Exercise:
Rewrite every one of these lines, replacing "Identify the location of" with "Find the position of" and leaving all other text unchanged.

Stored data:
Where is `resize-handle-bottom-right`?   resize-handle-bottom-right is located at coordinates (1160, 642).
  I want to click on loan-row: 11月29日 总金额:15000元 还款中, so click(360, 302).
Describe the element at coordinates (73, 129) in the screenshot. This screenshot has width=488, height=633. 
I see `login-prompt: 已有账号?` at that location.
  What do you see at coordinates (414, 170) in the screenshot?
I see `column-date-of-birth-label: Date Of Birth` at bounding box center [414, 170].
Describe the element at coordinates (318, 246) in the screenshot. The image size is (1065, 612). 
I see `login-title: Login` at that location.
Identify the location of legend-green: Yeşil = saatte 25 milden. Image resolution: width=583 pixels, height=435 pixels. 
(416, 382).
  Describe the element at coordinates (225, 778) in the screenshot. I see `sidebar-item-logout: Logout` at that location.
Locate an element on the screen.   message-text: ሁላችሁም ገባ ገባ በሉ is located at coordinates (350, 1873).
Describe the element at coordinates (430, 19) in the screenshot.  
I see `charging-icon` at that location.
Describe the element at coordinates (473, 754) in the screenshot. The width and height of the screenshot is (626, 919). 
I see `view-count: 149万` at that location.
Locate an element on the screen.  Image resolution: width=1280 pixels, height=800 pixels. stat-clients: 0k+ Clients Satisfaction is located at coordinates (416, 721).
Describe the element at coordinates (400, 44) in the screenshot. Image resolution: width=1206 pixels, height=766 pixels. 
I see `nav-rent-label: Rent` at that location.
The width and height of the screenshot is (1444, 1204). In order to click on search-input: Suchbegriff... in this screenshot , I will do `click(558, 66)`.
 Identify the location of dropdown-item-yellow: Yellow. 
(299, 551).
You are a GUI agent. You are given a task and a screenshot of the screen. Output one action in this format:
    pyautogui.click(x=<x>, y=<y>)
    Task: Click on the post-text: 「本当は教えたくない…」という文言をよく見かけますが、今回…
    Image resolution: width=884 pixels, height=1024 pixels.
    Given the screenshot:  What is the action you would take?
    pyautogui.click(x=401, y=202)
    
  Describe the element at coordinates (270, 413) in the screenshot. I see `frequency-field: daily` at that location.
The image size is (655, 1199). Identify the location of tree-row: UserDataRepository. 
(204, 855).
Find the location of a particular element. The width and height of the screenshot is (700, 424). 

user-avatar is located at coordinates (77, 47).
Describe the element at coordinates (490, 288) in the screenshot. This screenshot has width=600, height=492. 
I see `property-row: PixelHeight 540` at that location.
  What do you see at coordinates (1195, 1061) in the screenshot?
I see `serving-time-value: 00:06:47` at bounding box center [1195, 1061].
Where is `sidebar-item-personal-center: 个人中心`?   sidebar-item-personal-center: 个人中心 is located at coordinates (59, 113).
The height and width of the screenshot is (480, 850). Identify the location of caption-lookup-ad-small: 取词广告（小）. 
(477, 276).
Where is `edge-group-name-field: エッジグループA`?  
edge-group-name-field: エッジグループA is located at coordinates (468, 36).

Completed exercise:
Where is `resize-handle-bottom-right`?   resize-handle-bottom-right is located at coordinates (1160, 642).
  I want to click on loan-row: 11月29日 总金额:15000元 还款中, so click(360, 302).
Describe the element at coordinates (73, 129) in the screenshot. This screenshot has width=488, height=633. 
I see `login-prompt: 已有账号?` at that location.
  What do you see at coordinates (414, 170) in the screenshot?
I see `column-date-of-birth-label: Date Of Birth` at bounding box center [414, 170].
Describe the element at coordinates (318, 246) in the screenshot. The image size is (1065, 612). 
I see `login-title: Login` at that location.
Find the position of legend-green: Yeşil = saatte 25 milden. Image resolution: width=583 pixels, height=435 pixels. 
(416, 382).
  Describe the element at coordinates (225, 778) in the screenshot. I see `sidebar-item-logout: Logout` at that location.
Locate an element on the screen.   message-text: ሁላችሁም ገባ ገባ በሉ is located at coordinates (350, 1873).
Describe the element at coordinates (430, 19) in the screenshot.  
I see `charging-icon` at that location.
Describe the element at coordinates (473, 754) in the screenshot. The width and height of the screenshot is (626, 919). 
I see `view-count: 149万` at that location.
Locate an element on the screen.  Image resolution: width=1280 pixels, height=800 pixels. stat-clients: 0k+ Clients Satisfaction is located at coordinates (416, 721).
Describe the element at coordinates (400, 44) in the screenshot. Image resolution: width=1206 pixels, height=766 pixels. 
I see `nav-rent-label: Rent` at that location.
The width and height of the screenshot is (1444, 1204). In order to click on search-input: Suchbegriff... in this screenshot , I will do `click(558, 66)`.
 Find the position of dropdown-item-yellow: Yellow. 
(299, 551).
You are a GUI agent. You are given a task and a screenshot of the screen. Output one action in this format:
    pyautogui.click(x=<x>, y=<y>)
    Task: Click on the post-text: 「本当は教えたくない…」という文言をよく見かけますが、今回…
    Image resolution: width=884 pixels, height=1024 pixels.
    Given the screenshot:  What is the action you would take?
    pyautogui.click(x=401, y=202)
    
  Describe the element at coordinates (270, 413) in the screenshot. I see `frequency-field: daily` at that location.
The image size is (655, 1199). Find the position of tree-row: UserDataRepository. 
(204, 855).
Find the location of a particular element. The width and height of the screenshot is (700, 424). 

user-avatar is located at coordinates (77, 47).
Describe the element at coordinates (490, 288) in the screenshot. This screenshot has width=600, height=492. 
I see `property-row: PixelHeight 540` at that location.
  What do you see at coordinates (1195, 1061) in the screenshot?
I see `serving-time-value: 00:06:47` at bounding box center [1195, 1061].
Where is `sidebar-item-personal-center: 个人中心`?   sidebar-item-personal-center: 个人中心 is located at coordinates (59, 113).
The height and width of the screenshot is (480, 850). Find the position of caption-lookup-ad-small: 取词广告（小）. 
(477, 276).
Where is `edge-group-name-field: エッジグループA`?  
edge-group-name-field: エッジグループA is located at coordinates (468, 36).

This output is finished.